### あなたの課題
**1)** 次の(a)〜(c)が抜粋テキストの内容と一致するか、それぞれ「はい」か「いいえ」で答え、判断の決め手となる本文の語句を引用してください。(a) 大隅博士は、大学の研究力が落ちている一番大きな要因を研究費の不足だとしている。(b) 分野別の博士課程入学者数は、2003年をピークに減少傾向にある。(c) 大隅博士は2016年にノーベル化学賞を受賞した。
**2)** 抜粋テキストにある「科学だけがすごく伸びやかな社会というのはありません。」という一文を英語に訳してください。

### 抜粋テキスト
◇ ◇ ◇ ◇ ◇
日本のアカデミアが抱える課題、そして科学を再興するためにこの先何が必要なのか。大隅博士に話を聞いた。

大隅良典(おおすみ・よしのり):東京工業大学榮譽教授。大隅基礎科学創成財団 理事長。「オートファジーの仕組みの解明」により2016年のノーベル生理学・医学賞を受賞。大隅基礎科学創生財団では、基礎科学の発展、企業との新しい関係構築に向けてさまざまな取り組みを進めている。寄付はこちらから。

「日本の科学技術の衰退、間違いない」

——コロナ禍でのワクチン開発や気候変動対策における技術開発など、昨今、日本の科学技術の存在感が薄いように感じています。大隅先生は、日本の「科学技術」の現状をどう認識していますか?

大隅良典博士(以下、大隅):難しい質問ですが、体力的にはやっぱり衰退しているというのは間違いないと思います。

単に「(研究に対する)お金が足りない」という問題ではなく、日本の研究力そのものが落ちているのではないかと思っています。

日本では、基礎科学の研究では大学が大きな役割を果たしてきました。ただ、大学の研究力が落ちてきている。

その一番大きな要因は、若い科学者を育てる土壌の崩壊だと思います。

——「土壌の崩壊」というと、何が起きているのでしょうか?

大隅:まず、博士課程へ進学する大学院生が減っているということが、ものすごく深刻です。

昔は、大学院生がどんどん研究に参加する流れがあり、その積み重ねが日本の科学を支えていました。

今は「ポストドクター」(以下、ポスドク)のシステムがあり、私も多くの方と研究してきました。ただ、今はポスドクを募集しても、そもそも人材が少なくなっているように感じます。

博士号の取得者は欧米や中国と比較して少なく、かつ減少していて、若い層が育たない。

このままいけば、私は間違いなく日本のサイエンスはどんどん落ちていってしまうと思っています。

「余裕のない社会」がもたらしたもの

日本国内における分野別の博士課程入学者数の推移。直近では微増しているものの、2003年をピークに減少傾向だ。

出典:Flourishを用いて編集部が作成。

—— 若い世代が科学者を目指さなくなった原因は何だと感じていますか?

大隅:いろいろ問題はありますが、社会全体の問題なのではないでしょうか。

科学だけがすごく伸びやかな社会というのはありません。やはり日本の社会全体が余裕を失ったのだと思います。

経済的に余裕を失い、社会全体が内向きになった。若者が研究者になるというリスクの大きなことをやるよりも、「安定したところに就職して欲しい」という親の意見に抗することができなくなってきている。

—— どんどん科学者を目指す若者が居なくなっていった場合、研究現場には何が起きるのでしょうか?

大隅:大学院では、ドクター(博士課程の学生)がいたことでサイエンスが守られていたんです。研究室の中でドクターがマスター(修士課程の学生)を指導することで、彼ら自身も(下の世代も)伸びていくシステムとなっていました。若い世代が少なくなると、それが失われてしまう。
◇ ◇ ◇ ◇ ◇
[保存データ]
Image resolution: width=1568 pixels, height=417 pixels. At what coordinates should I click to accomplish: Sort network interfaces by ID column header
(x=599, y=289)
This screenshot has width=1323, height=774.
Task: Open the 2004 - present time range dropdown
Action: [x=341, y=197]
◇ ◇ ◇ ◇ ◇
### 回答
**1)**
(a) いいえ。「その一番大きな要因は、若い科学者を育てる土壌の崩壊だと思います。」
(b) はい。「2003年をピークに減少傾向だ。」
(c) いいえ。「2016年のノーベル生理学・医学賞を受賞。」

**2)** There is no such thing as a society in which science alone flourishes freely.